[ASSIGNED TASK]:
Scan the records for lines with the string "computer". Say how many there are, and add nothing.

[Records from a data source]
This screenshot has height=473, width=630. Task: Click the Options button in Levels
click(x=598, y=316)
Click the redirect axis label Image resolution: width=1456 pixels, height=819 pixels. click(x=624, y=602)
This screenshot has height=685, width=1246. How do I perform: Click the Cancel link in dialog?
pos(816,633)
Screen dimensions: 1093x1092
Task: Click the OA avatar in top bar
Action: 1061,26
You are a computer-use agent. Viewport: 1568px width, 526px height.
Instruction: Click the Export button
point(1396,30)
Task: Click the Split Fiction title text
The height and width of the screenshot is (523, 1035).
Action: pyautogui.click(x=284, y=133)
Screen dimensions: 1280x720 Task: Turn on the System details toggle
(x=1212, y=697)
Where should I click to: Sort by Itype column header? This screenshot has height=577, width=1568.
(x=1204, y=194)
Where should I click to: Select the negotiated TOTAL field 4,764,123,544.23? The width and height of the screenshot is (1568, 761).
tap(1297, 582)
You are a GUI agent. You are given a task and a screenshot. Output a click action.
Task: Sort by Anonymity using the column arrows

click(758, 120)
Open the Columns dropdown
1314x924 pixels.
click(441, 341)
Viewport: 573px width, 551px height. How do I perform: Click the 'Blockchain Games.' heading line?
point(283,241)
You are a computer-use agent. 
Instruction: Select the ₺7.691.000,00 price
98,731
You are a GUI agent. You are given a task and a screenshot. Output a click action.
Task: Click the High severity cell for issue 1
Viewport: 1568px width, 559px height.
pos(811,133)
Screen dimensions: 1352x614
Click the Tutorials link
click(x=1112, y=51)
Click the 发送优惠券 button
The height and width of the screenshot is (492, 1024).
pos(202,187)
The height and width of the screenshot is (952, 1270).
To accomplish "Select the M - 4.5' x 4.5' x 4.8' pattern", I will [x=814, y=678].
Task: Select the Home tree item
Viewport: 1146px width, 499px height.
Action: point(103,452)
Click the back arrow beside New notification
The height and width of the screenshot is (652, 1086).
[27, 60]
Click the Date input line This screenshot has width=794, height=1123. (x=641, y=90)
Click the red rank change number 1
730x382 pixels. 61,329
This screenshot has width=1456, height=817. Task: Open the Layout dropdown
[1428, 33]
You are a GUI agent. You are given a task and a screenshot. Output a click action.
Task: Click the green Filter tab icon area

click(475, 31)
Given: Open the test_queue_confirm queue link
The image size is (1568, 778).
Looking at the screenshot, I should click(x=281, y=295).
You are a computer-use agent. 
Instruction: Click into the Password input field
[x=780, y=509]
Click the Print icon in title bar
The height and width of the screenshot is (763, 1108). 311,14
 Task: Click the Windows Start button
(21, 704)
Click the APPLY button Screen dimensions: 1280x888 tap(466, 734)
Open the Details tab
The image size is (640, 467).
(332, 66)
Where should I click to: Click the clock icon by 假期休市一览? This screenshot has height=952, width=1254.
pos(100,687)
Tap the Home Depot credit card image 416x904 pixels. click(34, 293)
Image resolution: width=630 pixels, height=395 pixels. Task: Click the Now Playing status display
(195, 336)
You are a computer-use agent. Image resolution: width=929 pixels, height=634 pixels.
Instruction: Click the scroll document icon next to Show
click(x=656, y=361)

[SOLUTION FOR THIS PROBLEM]:
4